The Stars' Peterson points out that Dudak and Beauvais did attend mini-camps conducted by the team last fall, but he concedes that there were players signed by the Stars and other USFL teams who didn't even get that much of a look-see. Presumably, they are even less happy than Beauvais, who pointedly says he has no desire to wear his Stars T shirt.
THAT'S THE POINT
The Indianapolis Indians of the American Association are sending their season-ticket holders ballpoint pens that some recipients might mistakenly think are defective. Each pen has both red and black push clips, but whichever one you push, it writes in black. But that's the whole idea. The Indians have turned a profit for 10 straight years, quite an achievement for a minor league team, and Publicity Director Cal Burleson figured it would be a good idea to send the people most responsible for that record souvenir pens that write only in black ink.

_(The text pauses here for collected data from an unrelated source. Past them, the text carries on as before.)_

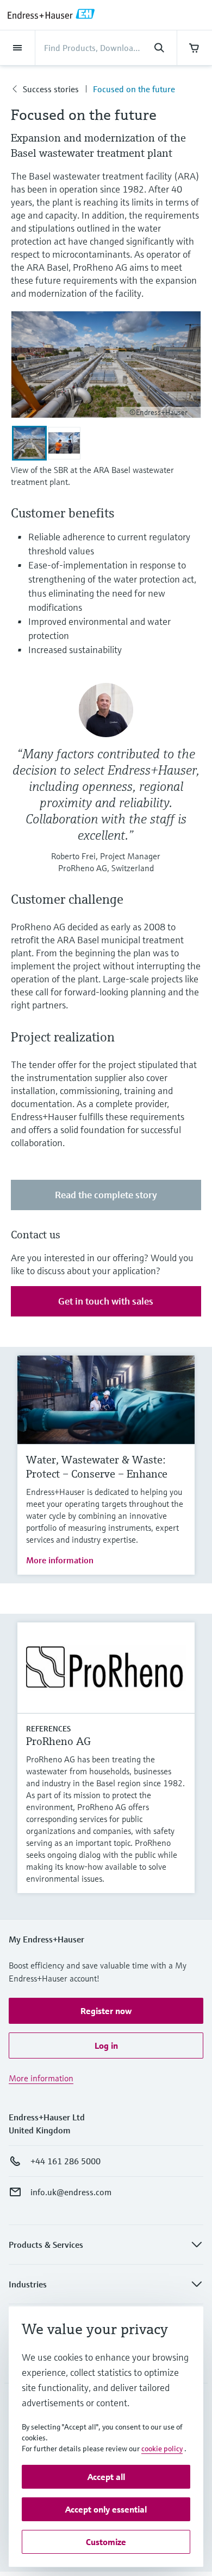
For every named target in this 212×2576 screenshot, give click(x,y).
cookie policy (162, 2448)
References (48, 1729)
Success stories (51, 89)
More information (59, 1560)
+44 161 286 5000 (65, 2161)
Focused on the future (134, 89)
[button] (106, 2011)
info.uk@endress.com (70, 2192)
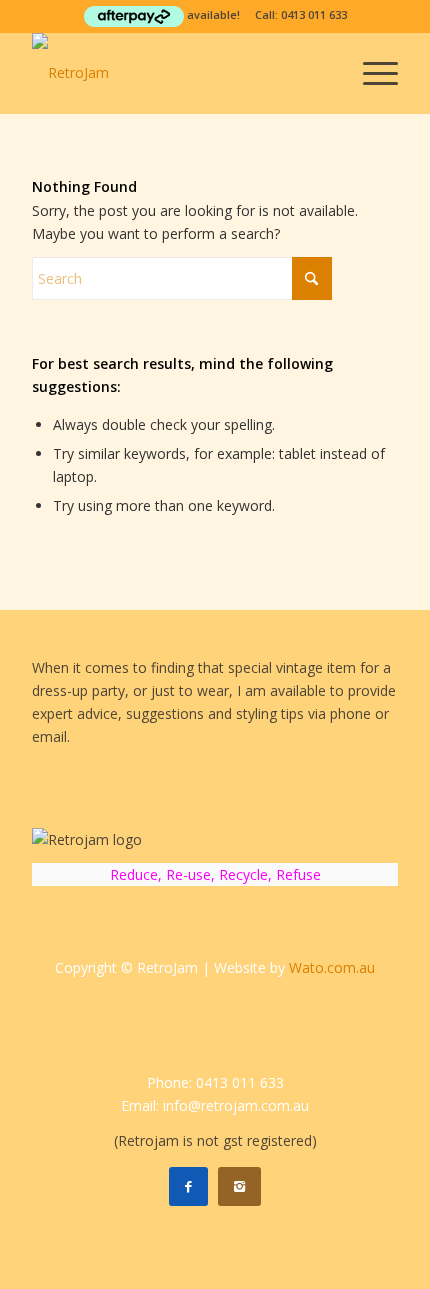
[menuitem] (370, 73)
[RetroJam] (178, 73)
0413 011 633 (314, 14)
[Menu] (370, 73)
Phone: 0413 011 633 (215, 1082)
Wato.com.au (332, 967)
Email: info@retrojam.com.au (215, 1105)
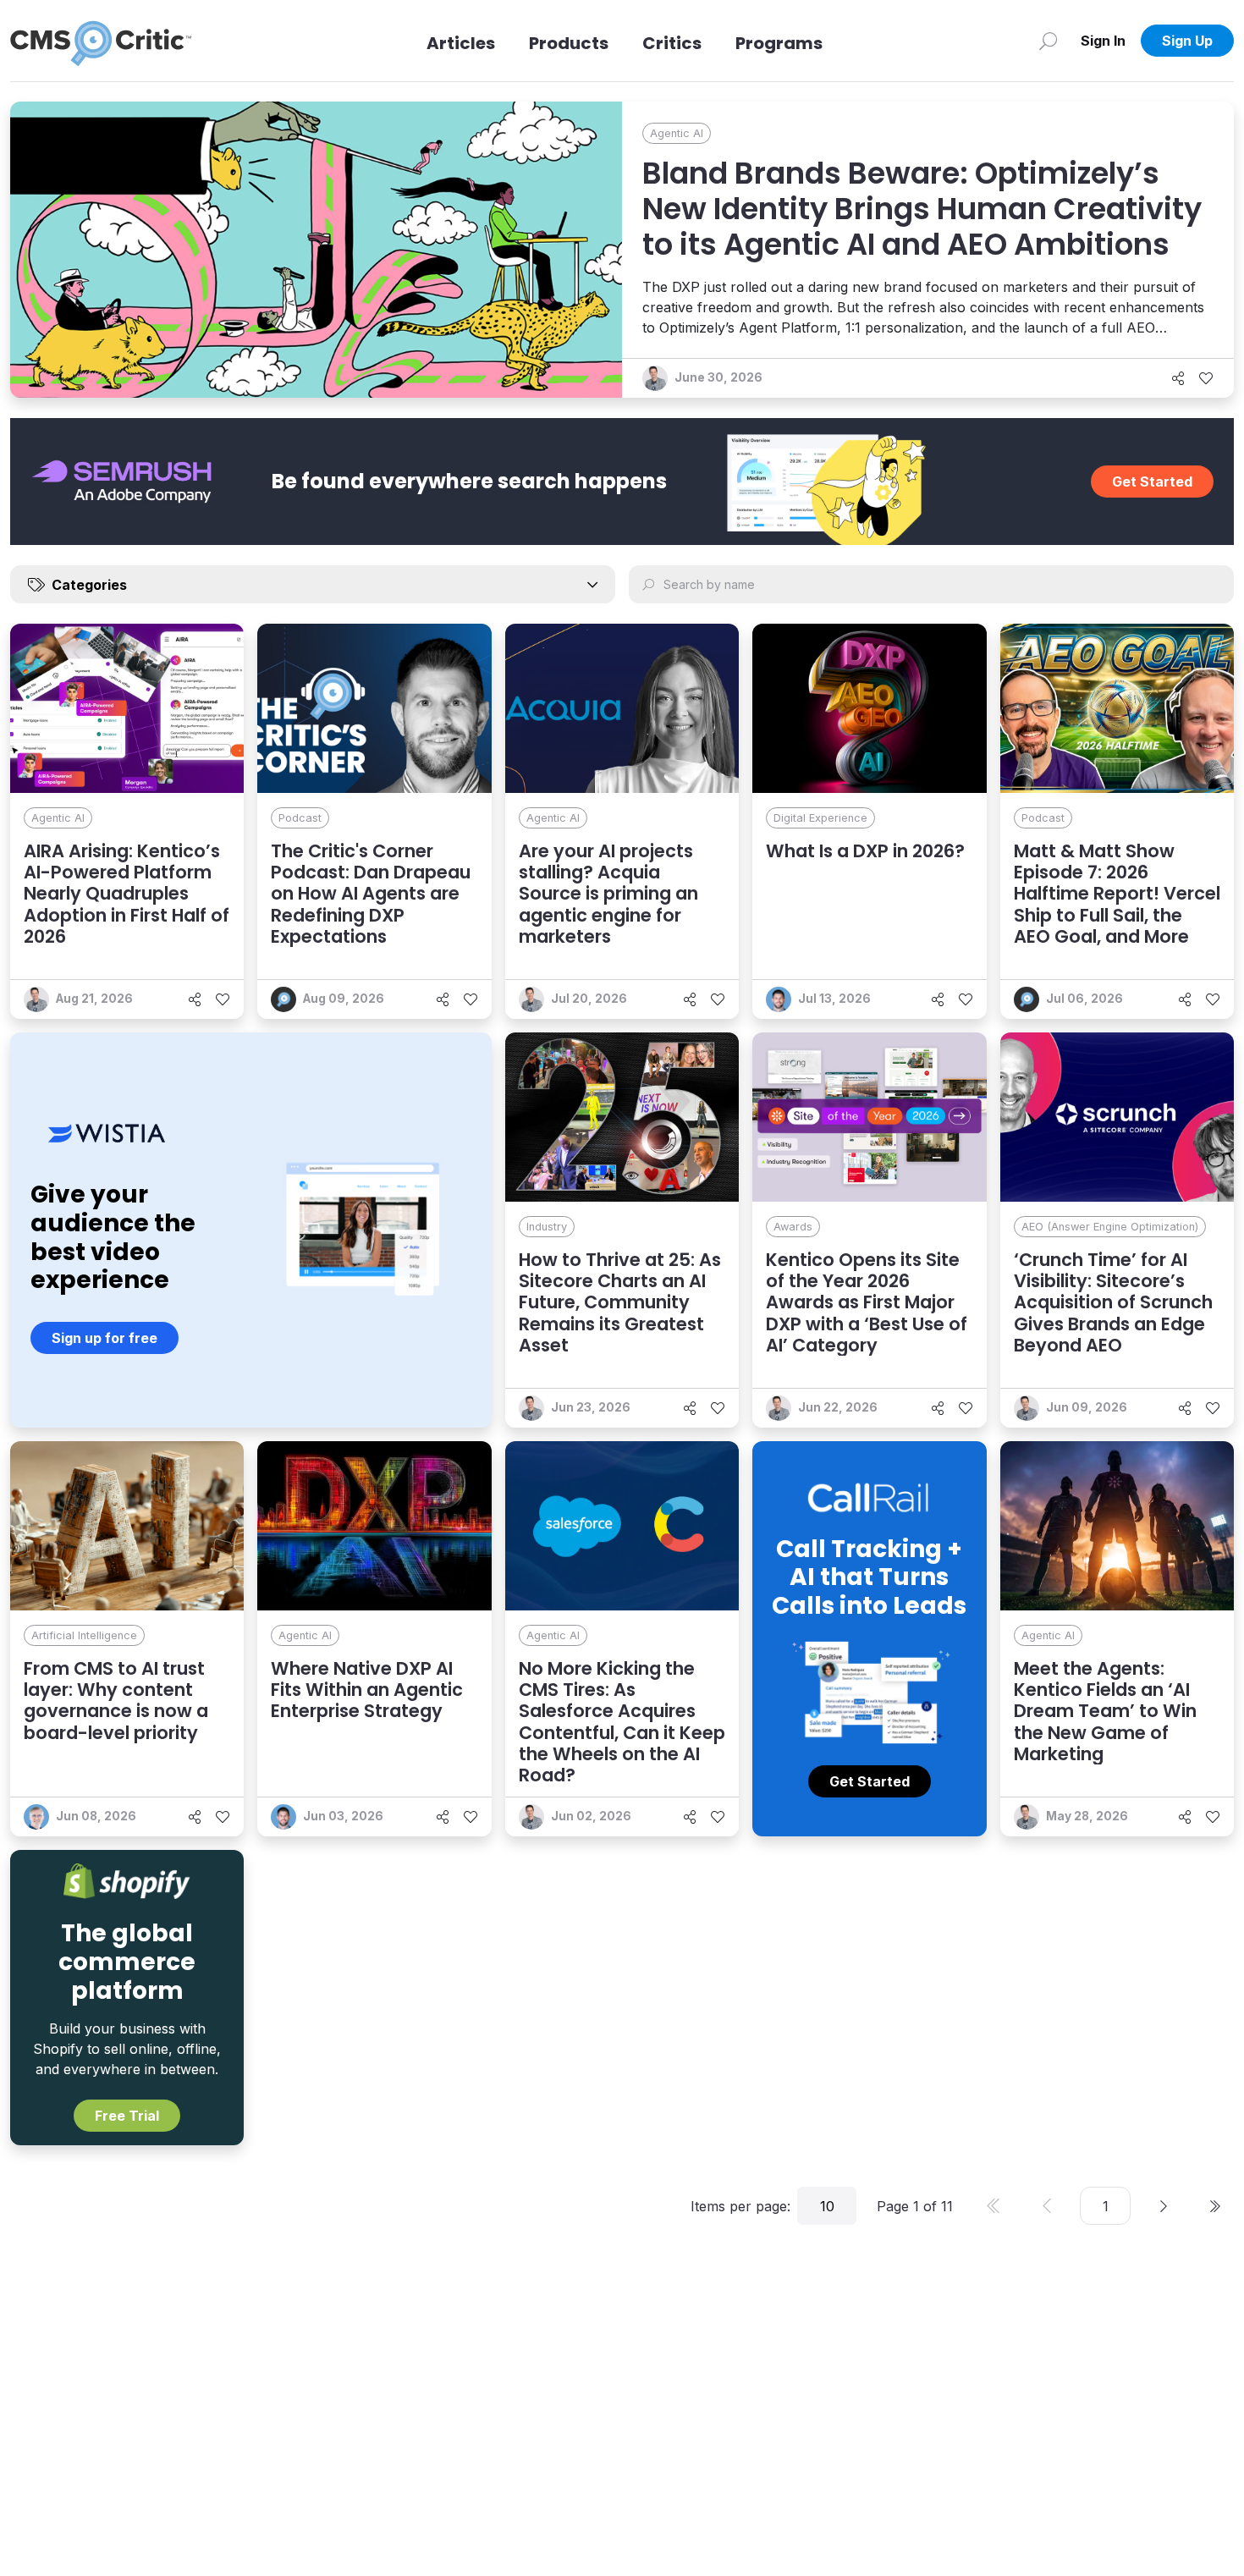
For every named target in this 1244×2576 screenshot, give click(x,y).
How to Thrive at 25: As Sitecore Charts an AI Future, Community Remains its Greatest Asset (620, 1302)
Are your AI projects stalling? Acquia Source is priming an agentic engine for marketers (608, 894)
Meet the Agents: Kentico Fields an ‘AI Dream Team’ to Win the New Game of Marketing (1105, 1711)
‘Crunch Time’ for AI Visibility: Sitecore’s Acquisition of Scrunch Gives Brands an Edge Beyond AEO (1113, 1302)
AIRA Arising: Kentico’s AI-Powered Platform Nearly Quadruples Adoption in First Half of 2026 (126, 894)
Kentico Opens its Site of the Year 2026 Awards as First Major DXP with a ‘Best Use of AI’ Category (866, 1302)
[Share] (1178, 378)
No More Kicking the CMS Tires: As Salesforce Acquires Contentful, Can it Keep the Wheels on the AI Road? (622, 1721)
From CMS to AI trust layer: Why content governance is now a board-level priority (116, 1700)
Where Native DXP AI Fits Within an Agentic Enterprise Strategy (367, 1689)
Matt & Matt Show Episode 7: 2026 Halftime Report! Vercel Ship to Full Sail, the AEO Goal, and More (1117, 894)
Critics (672, 43)
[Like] (1206, 378)
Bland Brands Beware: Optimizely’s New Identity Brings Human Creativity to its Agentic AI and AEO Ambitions (922, 208)
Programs (779, 43)
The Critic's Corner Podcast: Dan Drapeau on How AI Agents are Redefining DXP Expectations (371, 894)
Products (568, 43)
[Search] (1048, 41)
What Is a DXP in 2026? (865, 851)
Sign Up (1187, 40)
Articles (461, 43)
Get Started (1152, 481)
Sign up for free (104, 1337)
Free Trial (127, 2115)
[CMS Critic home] (101, 40)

CLARIFYING THE DISTINCTIONS
Mickey Mantle took a job last week as a glad-hander for an Atlantic City casino—and was promptly barred by Commissioner Bowie Kuhn from continuing as a spring-training batting instructor for the Yankees. In so acting, Kuhn was following the precedent he established in 1979 in purging Willie Mays, who had to give up his duties as a part-time coach with the Mets because he had taken a promotional job with an Atlantic City casino. Then, as now, Kuhn confined his ruling to the question of casino employment. No action has been taken, for example, against the many ballplayers who participate in golf tournaments sponsored by casinos.
This isn't the only fine distinction Kuhn has drawn in discharging his duty to protect the game's integrity. At least two club owners, the Yankees' George Steinbrenner and the Pirates' John Galbreath, are currently involved in the ownership and management of racetracks, which are as much in the business of legalized gambling as casinos are, and Kuhn has done quite a bit of line-drawing in dealing with that situation, too. We would like to bring you up to date on matters as they now stand, but be forewarned that it does get complicated.
In 1980 Kuhn intimated that Steinbrenner, the principal owner of Tampa Bay Downs, and Galbreath, board chairman and part owner of Churchill Downs, could retain their racetrack affiliations because neither of them had "full" ownership. At another point during roughly that same period, however, Kuhn ruled that they could do so because they didn't actually "operate" the tracks. In recent months Kuhn has been invoking an altogether different rule, one that, according to an aide, he instituted in late 1980 but didn't bother to announce publicly, even though it presumably superseded the two previously mentioned stipulations, which had been made public. At any rate, Kuhn now says that owners can no longer own interests in racetracks but that Steinbrenner and Galbreath are in the clear, not because of anything to do with the degree of their ownership or operational involvement, understand, but because they were already active in racing before he instituted his policy. For reasons best known to himself, Kuhn chose not to give baseball people involved with casinos the benefit of such a "grandfather" clause.
Nobody has ever accused Kuhn of making the commissioner's job look easy.